Data excerpts:
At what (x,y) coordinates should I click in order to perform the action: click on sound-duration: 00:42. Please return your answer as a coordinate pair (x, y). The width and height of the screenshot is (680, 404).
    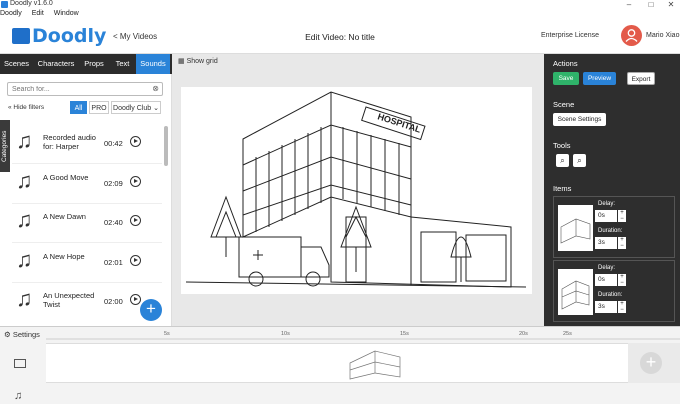
    Looking at the image, I should click on (114, 144).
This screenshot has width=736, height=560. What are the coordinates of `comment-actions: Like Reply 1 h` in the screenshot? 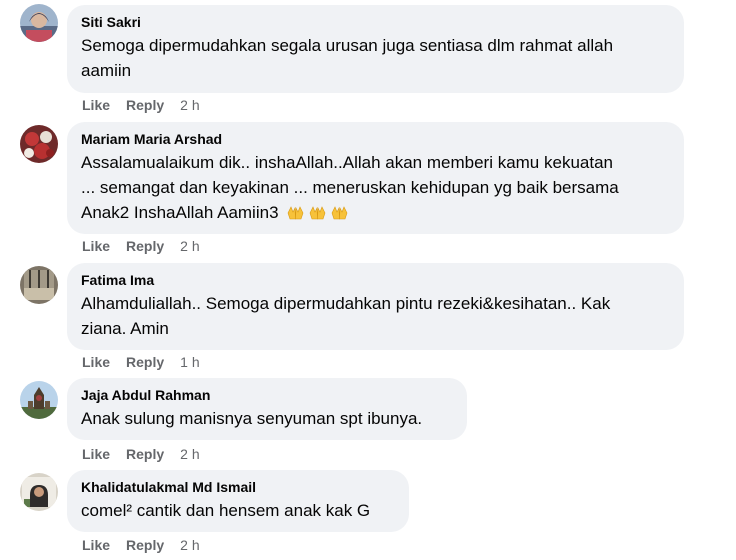 It's located at (141, 362).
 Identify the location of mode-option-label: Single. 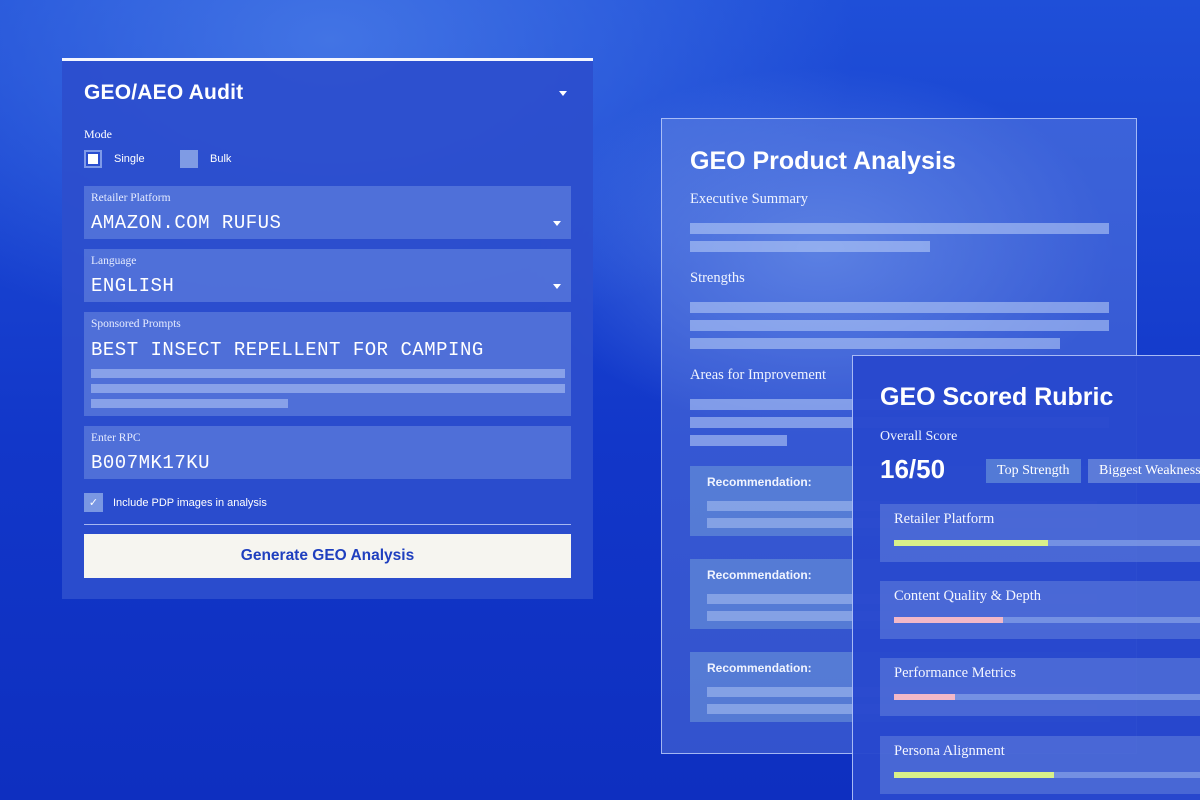
(130, 159).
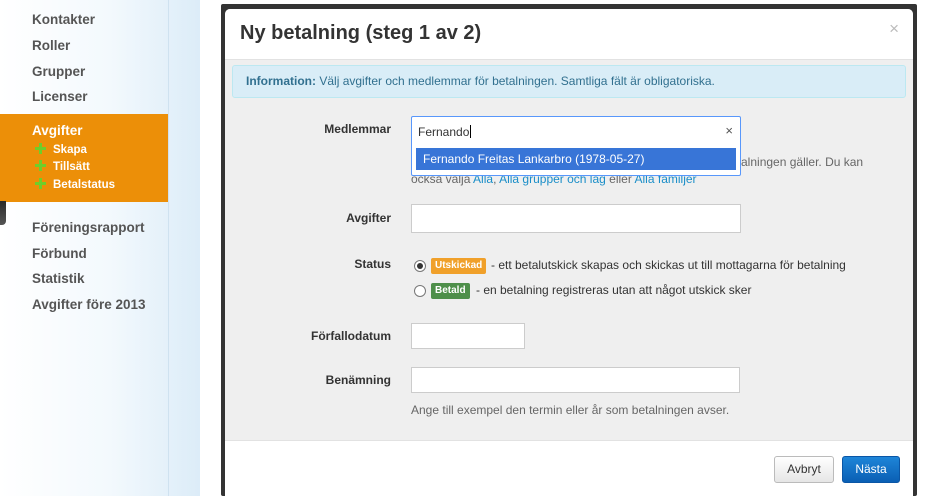  I want to click on members-option-highlighted: Fernando Freitas Lankarbro (1978-05-27), so click(576, 159).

# Task objective:
Lay out the records as a Markdown table with the columns Row and Record line. Begin at the line that contains "Identify the location", continue through the end of the records, skip blank lines, and leave the pictures out.

# Task solution:
| Row | Record line |
|---|---|
| 1 |  Identify the location of mode-option-label: Single.  |
| 2 | (130, 159). |
| 3 |   I want to click on members-option-highlighted: Fernando Freitas Lankarbro (1978-05-27), so click(576, 159). |